Set of tasks
1. Using the passage on politics in the Dominican Republic, answer each of these:
(a) In which body is legislative power vested?
(b) What share of the vote did the Dominican Liberation Party win in the first election round?
(c) How many paragraphs does the Dominican Constitution take to spell out the president's powers?
2. Write the next part of the passage on politics in the Dominican Republic, picking up after its final sentence.

Text extract
####
Politics of the Dominican Republic

Government of the Dominican Republic takes place in a framework of a representative democracy, whereby the President of the Dominican Republic is both head of state, head of government, and of a multi-party system. Executive power is exercised by the government. Legislative power is vested in the two chambers of the National Congress. The Judiciary is independent of the executive and the legislature.

Executive branch

The Executive has long been the dominant branch in the Dominican governmental system. The president of the Dominican Republic is both the Head of State, the Head of Government, and is Commander in Chief of the armed forces.

A cabinet of ministers ("Secretarios de Estado") that he designates assists the President in his functions. Since August 2012, the President of the Republic is Danilo Medina and the Vice President is Margarita Cedeño de Fernández, of the Dominican Liberation Party (PLD), which won in the first election round with a majority vote of 51.21%.

The President and Vice President are elected on the same ticket by popular vote for a four-year term without immediate re-election. After at least one constitutional term, a person who has held the post of President before may run for this Office again, according to the last amendment made to the Constitution in 2010. Elections are held in years evenly divisible by four.

The Dominican Constitution takes twenty-seven paragraphs to spell out the president's extensive powers. Among the most important are those that grant him authority over virtually all appointments and removals of public officials, and even popular elected ones; empower him to promulgate the laws passed by Congress; direct him to engage in diplomatic relations; and empower him to command, to deploy, and to make appointments in, the armed forces. The president also has vast emergency powers to suspend basic rights in times of emergency, to defer the legislature, to declare a state of siege, and to rule by decree.
####
Dataset records
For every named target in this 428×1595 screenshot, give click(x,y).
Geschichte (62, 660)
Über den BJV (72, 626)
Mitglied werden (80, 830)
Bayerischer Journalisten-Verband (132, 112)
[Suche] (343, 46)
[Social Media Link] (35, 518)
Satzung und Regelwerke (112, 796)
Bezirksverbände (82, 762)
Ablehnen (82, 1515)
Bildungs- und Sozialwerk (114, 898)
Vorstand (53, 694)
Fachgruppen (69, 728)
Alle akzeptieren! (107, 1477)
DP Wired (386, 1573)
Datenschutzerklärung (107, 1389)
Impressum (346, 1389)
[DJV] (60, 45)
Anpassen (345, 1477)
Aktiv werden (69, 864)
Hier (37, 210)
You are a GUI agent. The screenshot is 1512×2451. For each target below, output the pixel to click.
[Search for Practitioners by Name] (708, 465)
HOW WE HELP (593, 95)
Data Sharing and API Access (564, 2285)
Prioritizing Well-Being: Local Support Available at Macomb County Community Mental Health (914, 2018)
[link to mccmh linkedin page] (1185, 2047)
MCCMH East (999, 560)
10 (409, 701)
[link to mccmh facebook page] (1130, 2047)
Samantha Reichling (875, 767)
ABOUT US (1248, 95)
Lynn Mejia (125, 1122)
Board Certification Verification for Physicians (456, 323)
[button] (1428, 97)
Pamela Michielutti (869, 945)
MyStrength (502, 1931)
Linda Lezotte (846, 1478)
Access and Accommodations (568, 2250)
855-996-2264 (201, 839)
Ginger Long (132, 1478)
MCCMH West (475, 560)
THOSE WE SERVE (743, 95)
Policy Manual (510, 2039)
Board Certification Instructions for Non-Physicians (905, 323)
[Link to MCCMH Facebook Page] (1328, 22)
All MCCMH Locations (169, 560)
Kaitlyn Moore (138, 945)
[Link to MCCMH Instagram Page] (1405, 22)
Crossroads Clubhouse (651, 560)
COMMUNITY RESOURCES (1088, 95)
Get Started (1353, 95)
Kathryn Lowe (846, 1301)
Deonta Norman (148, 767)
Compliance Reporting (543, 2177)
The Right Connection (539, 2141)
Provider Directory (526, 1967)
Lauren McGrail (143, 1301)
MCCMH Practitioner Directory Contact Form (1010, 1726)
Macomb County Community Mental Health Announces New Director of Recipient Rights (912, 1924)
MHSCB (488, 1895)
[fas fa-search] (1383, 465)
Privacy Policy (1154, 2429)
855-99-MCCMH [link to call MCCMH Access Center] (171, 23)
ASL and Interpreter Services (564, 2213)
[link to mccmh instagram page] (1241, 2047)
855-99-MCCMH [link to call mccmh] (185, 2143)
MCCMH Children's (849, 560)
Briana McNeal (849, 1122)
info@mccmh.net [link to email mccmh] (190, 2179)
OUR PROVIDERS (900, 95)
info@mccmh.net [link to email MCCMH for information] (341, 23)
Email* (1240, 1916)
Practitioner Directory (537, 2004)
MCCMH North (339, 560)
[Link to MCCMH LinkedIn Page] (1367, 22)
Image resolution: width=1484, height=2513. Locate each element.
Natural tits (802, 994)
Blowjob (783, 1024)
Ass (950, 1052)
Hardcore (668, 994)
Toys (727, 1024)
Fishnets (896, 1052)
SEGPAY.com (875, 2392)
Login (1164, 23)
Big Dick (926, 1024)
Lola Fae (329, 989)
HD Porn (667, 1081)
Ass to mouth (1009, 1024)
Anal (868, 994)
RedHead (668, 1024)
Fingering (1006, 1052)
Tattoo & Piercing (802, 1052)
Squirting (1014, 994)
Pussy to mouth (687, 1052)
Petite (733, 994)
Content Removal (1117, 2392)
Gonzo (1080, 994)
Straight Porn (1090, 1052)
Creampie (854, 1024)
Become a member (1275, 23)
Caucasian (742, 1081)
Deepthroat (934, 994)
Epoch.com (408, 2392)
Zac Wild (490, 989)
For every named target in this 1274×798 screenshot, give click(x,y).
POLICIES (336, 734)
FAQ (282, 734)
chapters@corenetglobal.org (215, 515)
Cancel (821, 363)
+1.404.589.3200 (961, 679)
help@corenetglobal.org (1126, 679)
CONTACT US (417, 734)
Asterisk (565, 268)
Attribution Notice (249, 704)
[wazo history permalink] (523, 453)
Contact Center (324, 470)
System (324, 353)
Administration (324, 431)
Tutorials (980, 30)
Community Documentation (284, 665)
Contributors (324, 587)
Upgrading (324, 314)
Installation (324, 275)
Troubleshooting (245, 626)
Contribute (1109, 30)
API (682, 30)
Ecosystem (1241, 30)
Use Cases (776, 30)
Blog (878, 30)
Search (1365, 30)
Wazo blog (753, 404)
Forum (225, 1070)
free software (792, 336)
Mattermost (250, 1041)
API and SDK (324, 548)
####
Responses per task
1.
(a) The two chambers of the National Congress.
(b) 51.21%.
(c) Twenty-seven.

2.
The 1966 Constitution provides for ministers and subcabinet ministers to assist in public administration. These officials must be Dominican citizens, at least twenty-five years of age, with full civil and political rights. The powers of the ministers are determined by law. However, the president is constitutionally responsible for the actions of his ministers. Ministers serve at the president's discretion, and function both as administrators of their ministries and as agents of presidential authority.


The military consists of about 45,000 active duty personnel. Its principal mission is to defend the nation, but it serves more as an internal security force. The army, twice as large as the other services combined, consists of four infantry brigades and a combat support brigade; the air force operates three flying squadrons; and the navy maintains 30 aging vessels. The Dominican Republic's military is second in size to Cuba's in the Caribbean.

The armed forces participate fully in counter-narcotics efforts. They also are active in efforts to control contraband and illegal immigration from Haiti to the Dominican Republic and from the Dominican Republic to the United States and Puerto Rico.

Legislative branch

Legislative power is exercised by a bicameral National Congress (Congreso de la República). The upper house is the Senate (Senado) with 32 members, elected for a four-year term in single-seat constituencies. The lower house is the Chamber of Deputies (Cámara de Diputados) with 178 members, elected for a four-year term by proportional representation in accordance to each province, as follows: one deputy is elected for every 50,000 inhabitants plus fraction exceeding 25,000, but never less than two.

Among the attributions of the Senate are the following:

  • Studying and approving laws.
  • To appoint the President and other members of the Central Electoral Board and their deputies.
  • To appoint the members of the Public Accounts Chamber.
  • To approve or not the appointment of diplomatic agents made by the Executive.
  • To decide on the claims of the Chamber of Deputies against public officers for misconduct or serious faults in the performance of their duties.
  • In the event of public accusation, the Senate may only impose the sanction of removal from office. However, the removed officer may be subject to being tried according to the respective statutes, if applicable. For the removal of office, a vote of at least ¾ of all members of the Senate is required.

Congressional and municipal elections are held separately from the presidential elections. Re-election is always possible, without any limitation. The office of Senator and Deputy are incompatible with any other position or employment at the Public Administration.

Judicial branch

The Judicial Power is charged of administering justice in order to ensure the respect, protection and supervision of rights recognized under the Constitution and laws. Its higher organ is the Supreme Court of Justice, which is composed of 16 judges appointed by the National Council of Magistrates, an entity created by the constitutional reform of 1994 to ensure the independence of the Judicial Branch.

The National Council of Magistrates is nominated by the three major political parties. It is presided by the President of the Republic and has the following members:

  • The President of the Senate, and a Senator chosen by the Senate from a different party than the President of the Senate.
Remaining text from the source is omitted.